Le Maghreb se distingue par sa dynamique géopolitique complexe. Si le projet de loi de finances du Maroc pour 2026 est approuvé, le pays afficherait explicitement sa stratégie de défense. Pour Rabat, les dépenses de défense effectives représenteraient environ 3,4% de son PIB prévu (154 milliards d’euros) et 7,66% du budget général de l’État (66,6 milliards d’euros). Cette proportion dépasse largement la moyenne européenne, qui se situe autour de 1,9% du PIB. En comparaison, l’Espagne vise à ce que les dépenses de sécurité et de défense atteignent 2 % de son PIB.
Le cas de l’Espagne
Mais le Maroc n’est pas le seul pays à s’intéresser au F-35. L’Espagne a également envisagé son acquisition, mais en août, le gouvernement central a décidé de suspendre l’achat du chasseur américain. La raison ? L’exécutif a choisi de donner la priorité aux investissements dans l’industrie européenne de la défense. Avec cette décision, l’Armée de l’Air et de l’Espace, qui a déjà modernisé une partie de sa flotte avec 45 Eurofighter et prévoit de retirer les derniers F-18 vers 2035, renonce à intégrer les avions les plus avancés technologiquement comme solution intermédiaire jusqu’à l’arrivée du FCAS, futur chasseur européen de sixième génération prévue pour 2040.
En plein réarmement européen, l’Espagne semble regarder vers la Turquie. L’avion de combat turc de cinquième génération, Kaan, sonne de plus en plus fort comme un éventuel remplacement du F-35 finalement abandonné.

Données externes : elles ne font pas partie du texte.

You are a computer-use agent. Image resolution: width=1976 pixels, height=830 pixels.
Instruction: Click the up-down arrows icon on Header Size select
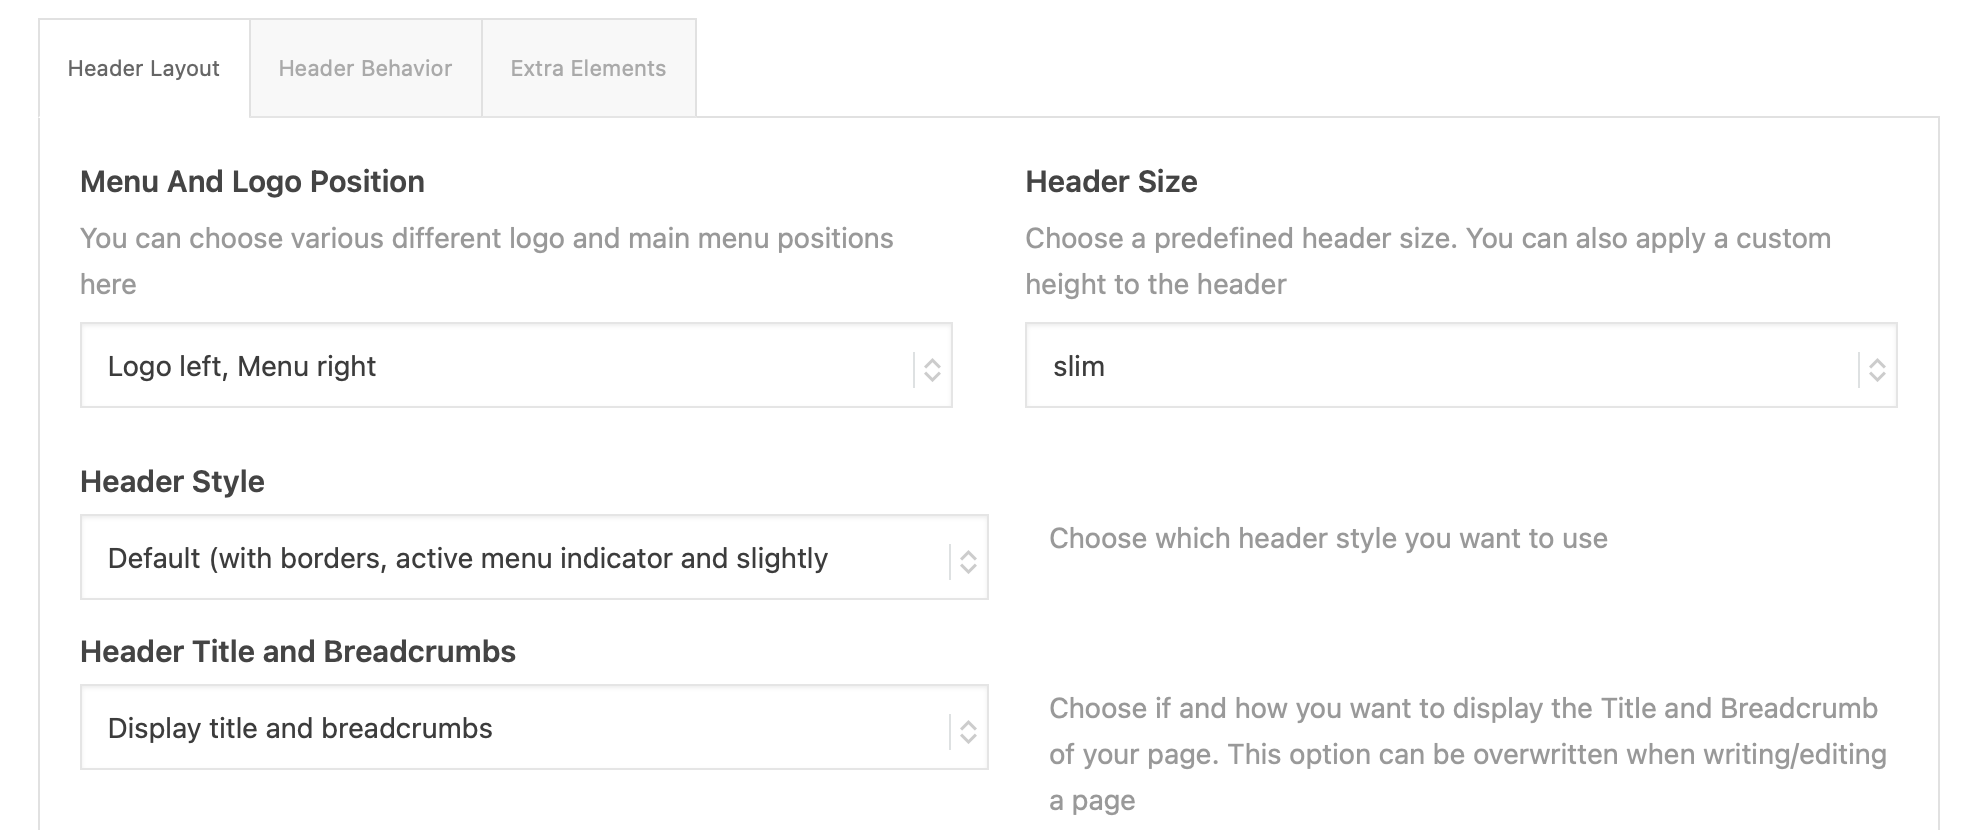click(1877, 369)
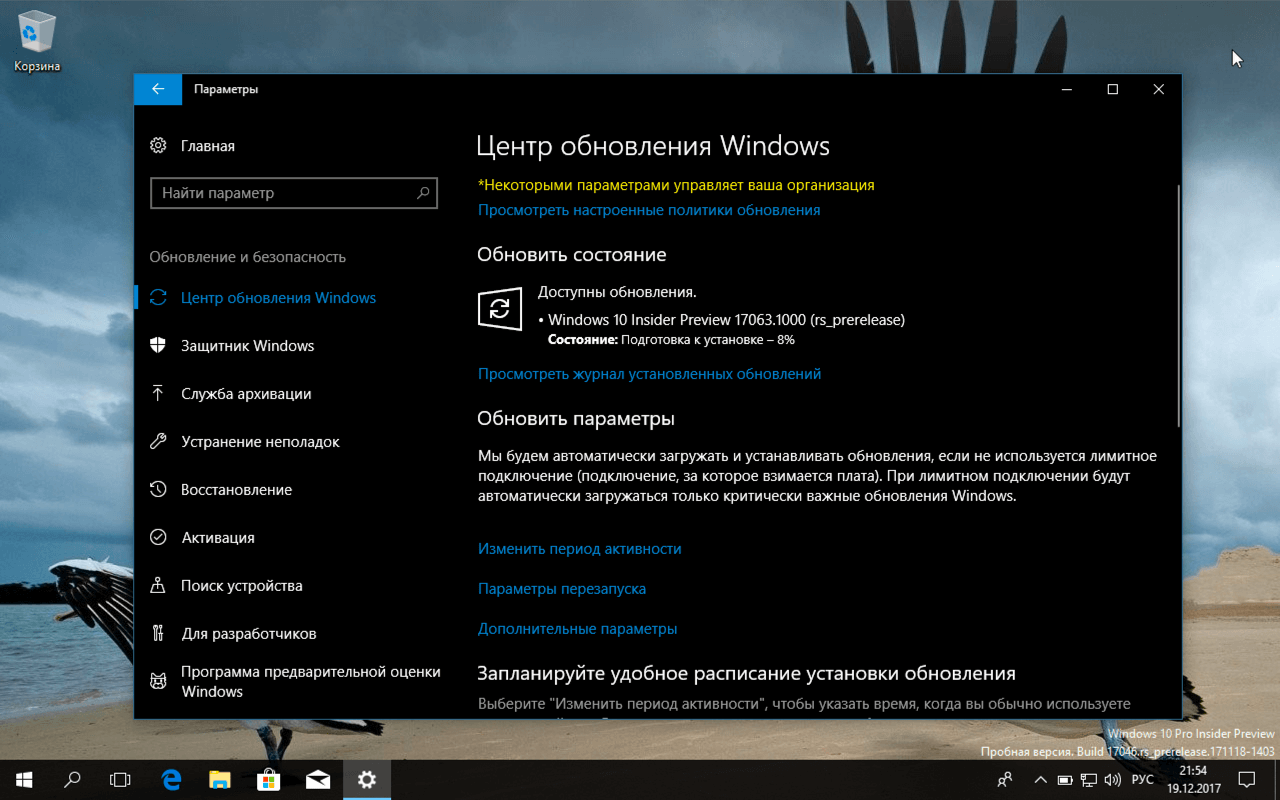Select the Устранение неполадок wrench icon
The width and height of the screenshot is (1280, 800).
158,441
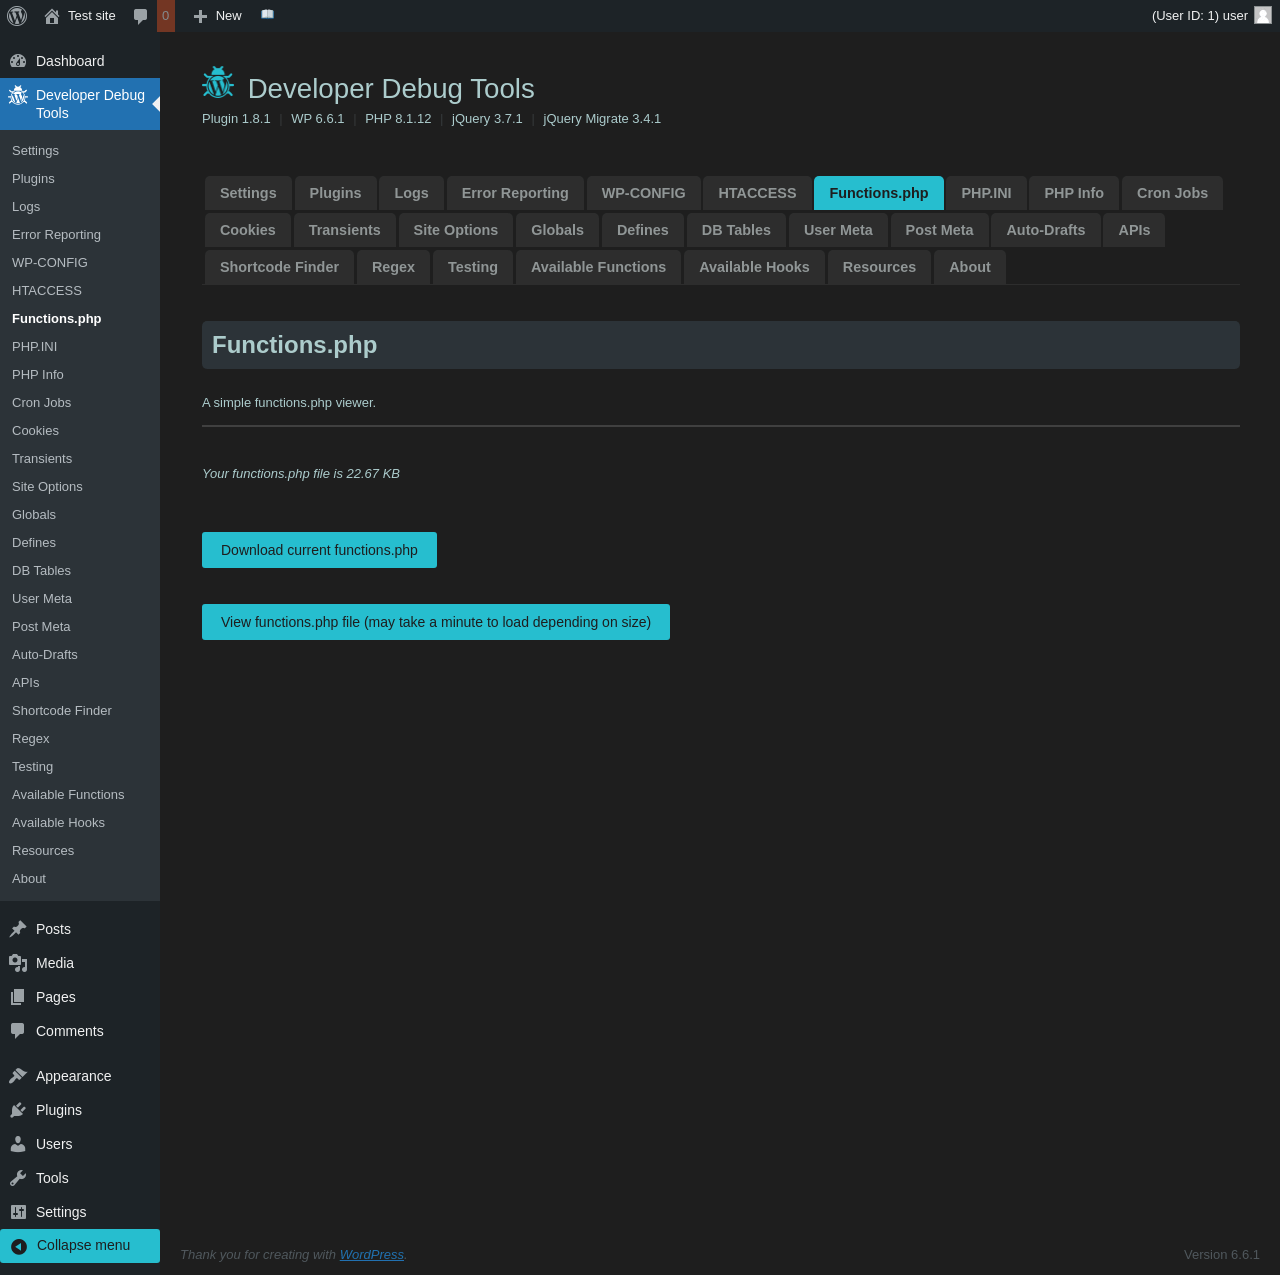Image resolution: width=1280 pixels, height=1275 pixels.
Task: Click the user avatar in top right
Action: point(1263,15)
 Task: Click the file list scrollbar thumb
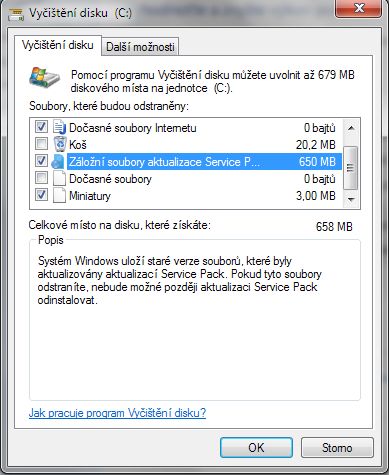point(351,168)
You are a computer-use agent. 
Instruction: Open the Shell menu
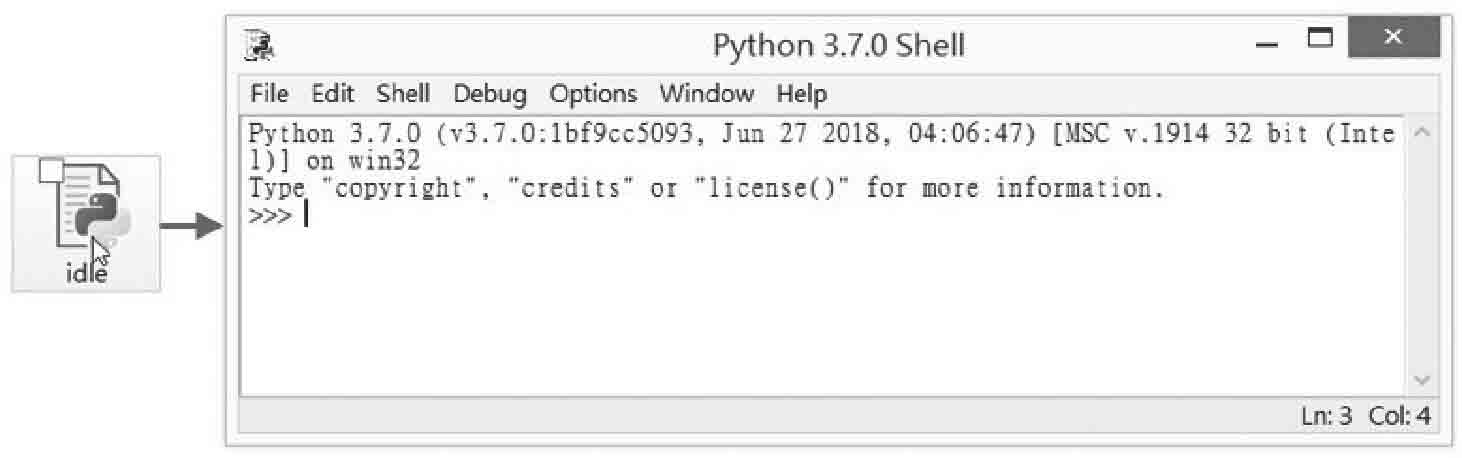403,94
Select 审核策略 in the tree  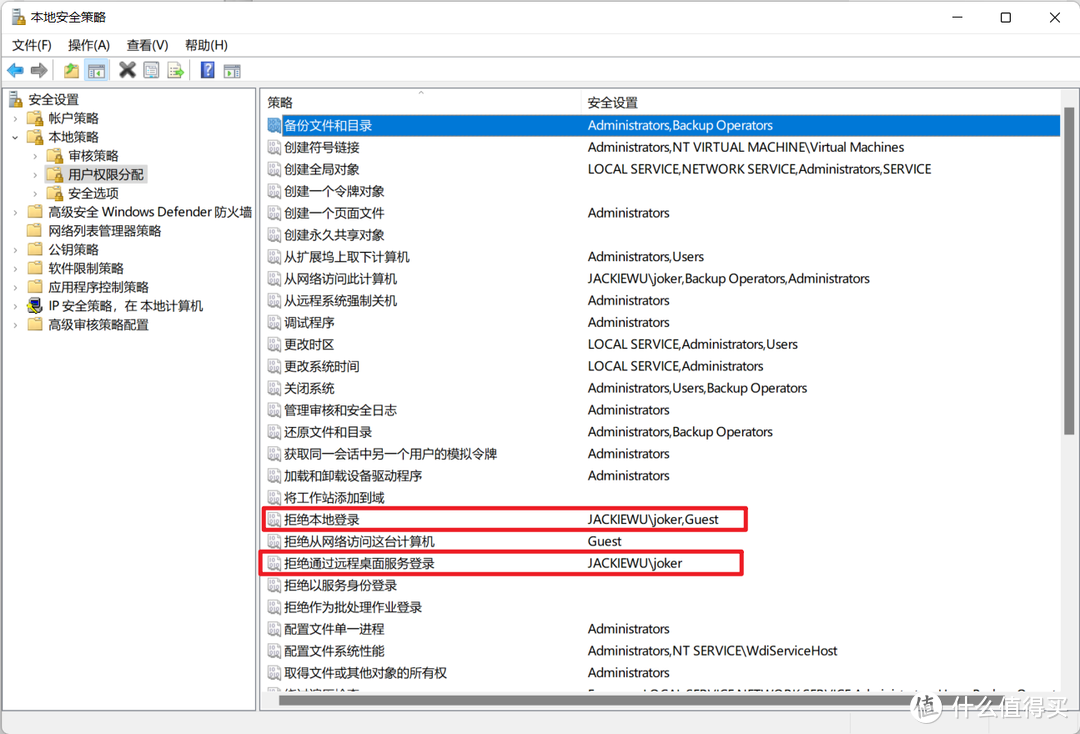tap(93, 155)
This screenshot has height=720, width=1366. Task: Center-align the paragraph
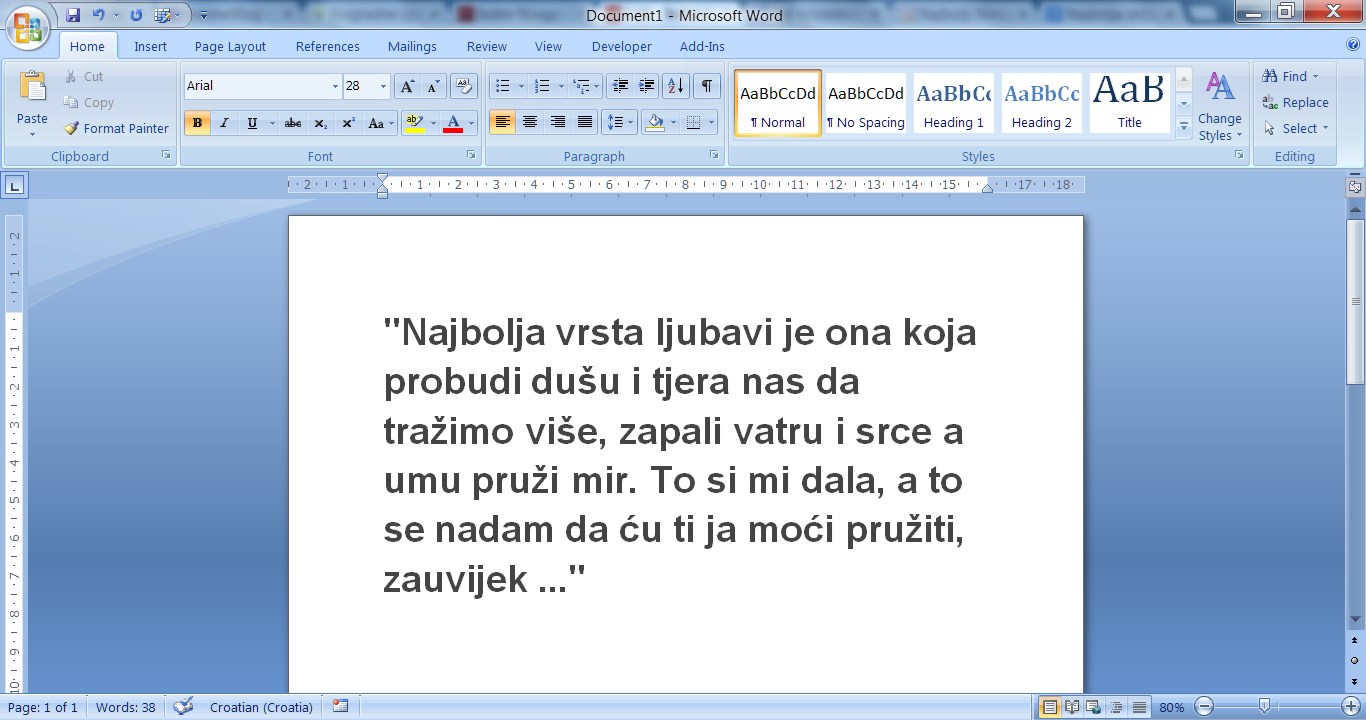coord(529,122)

Le modèle turc – qui n’est pas totalement convaincant – est toujours considéré comme une option inférieure au chasseur américain en raison de ses inconvénients opérationnels et techniques.
La fièvre F-35 ne se limite pas et atteint également l’Arabie Saoudite. Le royaume pourrait acquérir jusqu’à 48 de ces avions de combat suite aux récentes négociations avec les États-Unis. Si cette opération est réalisée, l’Arabie saoudite franchirait une étape significative vers la modernisation de sa défense aérienne, renforçant ainsi sa capacité opérationnelle dans un contexte géopolitique de plus en plus complexe et volatile.